What the task requires
Please count the lines in the data below that contain the word "minus". Reply with the number alone.

Given information

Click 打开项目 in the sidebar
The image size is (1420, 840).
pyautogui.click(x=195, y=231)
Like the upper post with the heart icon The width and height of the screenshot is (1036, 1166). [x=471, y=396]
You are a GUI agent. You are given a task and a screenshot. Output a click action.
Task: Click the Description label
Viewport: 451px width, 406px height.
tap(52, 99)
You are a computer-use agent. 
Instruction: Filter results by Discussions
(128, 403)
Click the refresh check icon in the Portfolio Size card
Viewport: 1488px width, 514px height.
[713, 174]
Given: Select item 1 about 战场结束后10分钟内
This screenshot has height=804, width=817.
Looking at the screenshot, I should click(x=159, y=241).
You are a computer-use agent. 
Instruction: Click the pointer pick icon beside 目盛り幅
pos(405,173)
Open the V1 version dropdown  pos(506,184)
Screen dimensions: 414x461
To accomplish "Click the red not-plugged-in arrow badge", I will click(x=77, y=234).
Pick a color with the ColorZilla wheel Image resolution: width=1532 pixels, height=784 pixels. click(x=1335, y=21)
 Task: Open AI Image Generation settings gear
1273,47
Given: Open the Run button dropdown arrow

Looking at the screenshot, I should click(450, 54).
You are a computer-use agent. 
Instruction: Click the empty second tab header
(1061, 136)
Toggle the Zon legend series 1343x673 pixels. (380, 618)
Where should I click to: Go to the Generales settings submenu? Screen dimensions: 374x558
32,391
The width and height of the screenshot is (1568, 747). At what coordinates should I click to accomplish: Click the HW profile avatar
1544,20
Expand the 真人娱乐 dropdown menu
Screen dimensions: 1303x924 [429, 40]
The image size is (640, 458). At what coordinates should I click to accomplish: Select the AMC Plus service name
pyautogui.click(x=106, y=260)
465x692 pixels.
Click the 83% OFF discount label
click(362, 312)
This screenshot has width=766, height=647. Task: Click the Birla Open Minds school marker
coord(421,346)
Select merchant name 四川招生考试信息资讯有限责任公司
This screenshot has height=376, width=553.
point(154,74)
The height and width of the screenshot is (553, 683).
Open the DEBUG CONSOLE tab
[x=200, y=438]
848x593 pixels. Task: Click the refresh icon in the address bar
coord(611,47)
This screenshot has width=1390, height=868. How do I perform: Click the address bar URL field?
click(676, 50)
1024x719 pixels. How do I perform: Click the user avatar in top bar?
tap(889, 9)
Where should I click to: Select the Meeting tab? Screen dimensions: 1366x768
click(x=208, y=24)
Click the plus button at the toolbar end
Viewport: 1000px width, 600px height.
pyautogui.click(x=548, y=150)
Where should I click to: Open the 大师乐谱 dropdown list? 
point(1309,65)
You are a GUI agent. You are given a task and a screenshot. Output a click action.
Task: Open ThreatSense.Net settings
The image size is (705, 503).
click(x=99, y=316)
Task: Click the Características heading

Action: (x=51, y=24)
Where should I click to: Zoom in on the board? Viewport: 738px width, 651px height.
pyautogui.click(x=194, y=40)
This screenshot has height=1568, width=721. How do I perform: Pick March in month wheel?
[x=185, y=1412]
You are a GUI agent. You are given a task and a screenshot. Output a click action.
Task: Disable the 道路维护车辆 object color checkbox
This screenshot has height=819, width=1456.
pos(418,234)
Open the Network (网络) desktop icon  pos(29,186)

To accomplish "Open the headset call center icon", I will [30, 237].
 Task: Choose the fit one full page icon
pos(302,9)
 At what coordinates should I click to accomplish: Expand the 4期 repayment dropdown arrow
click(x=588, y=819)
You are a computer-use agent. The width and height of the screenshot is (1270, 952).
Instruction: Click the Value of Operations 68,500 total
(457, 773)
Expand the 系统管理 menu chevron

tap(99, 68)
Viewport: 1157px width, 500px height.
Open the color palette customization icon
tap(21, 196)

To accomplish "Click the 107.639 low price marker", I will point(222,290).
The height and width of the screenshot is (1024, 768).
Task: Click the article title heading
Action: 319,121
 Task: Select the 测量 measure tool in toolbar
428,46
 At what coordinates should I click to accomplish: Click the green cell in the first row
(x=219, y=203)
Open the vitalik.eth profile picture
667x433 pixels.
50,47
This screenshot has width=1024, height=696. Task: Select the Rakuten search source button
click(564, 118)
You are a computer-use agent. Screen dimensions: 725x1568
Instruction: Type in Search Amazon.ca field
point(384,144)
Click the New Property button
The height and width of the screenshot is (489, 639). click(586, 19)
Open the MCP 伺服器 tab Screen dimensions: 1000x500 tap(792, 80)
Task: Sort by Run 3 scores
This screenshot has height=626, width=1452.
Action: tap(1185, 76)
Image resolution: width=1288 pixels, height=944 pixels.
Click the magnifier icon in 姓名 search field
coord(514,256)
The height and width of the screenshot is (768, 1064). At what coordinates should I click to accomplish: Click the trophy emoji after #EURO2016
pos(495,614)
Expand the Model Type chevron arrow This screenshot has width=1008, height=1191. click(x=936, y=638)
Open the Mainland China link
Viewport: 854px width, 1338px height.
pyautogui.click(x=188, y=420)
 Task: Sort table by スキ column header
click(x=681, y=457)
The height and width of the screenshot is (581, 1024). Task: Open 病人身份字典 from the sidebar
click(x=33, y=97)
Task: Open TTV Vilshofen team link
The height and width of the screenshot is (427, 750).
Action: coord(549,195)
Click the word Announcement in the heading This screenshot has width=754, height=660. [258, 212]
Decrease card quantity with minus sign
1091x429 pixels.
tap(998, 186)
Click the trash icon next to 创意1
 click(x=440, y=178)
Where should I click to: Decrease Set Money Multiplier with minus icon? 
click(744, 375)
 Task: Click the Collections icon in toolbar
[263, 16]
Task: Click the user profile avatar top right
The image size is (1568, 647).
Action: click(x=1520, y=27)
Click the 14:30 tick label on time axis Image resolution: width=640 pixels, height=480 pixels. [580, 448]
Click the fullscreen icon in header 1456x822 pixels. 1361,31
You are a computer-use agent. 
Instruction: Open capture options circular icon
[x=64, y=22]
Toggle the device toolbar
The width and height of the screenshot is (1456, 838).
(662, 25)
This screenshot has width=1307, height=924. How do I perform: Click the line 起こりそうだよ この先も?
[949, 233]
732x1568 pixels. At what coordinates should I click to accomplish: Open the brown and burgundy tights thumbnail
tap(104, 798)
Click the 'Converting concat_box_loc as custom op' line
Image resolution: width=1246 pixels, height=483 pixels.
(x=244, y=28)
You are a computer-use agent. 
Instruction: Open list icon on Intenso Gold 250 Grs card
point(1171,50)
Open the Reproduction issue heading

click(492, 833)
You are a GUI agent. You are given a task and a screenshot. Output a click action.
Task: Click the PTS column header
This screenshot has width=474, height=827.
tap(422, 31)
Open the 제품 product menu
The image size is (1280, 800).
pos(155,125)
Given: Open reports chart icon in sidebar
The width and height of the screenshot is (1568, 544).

The reply
2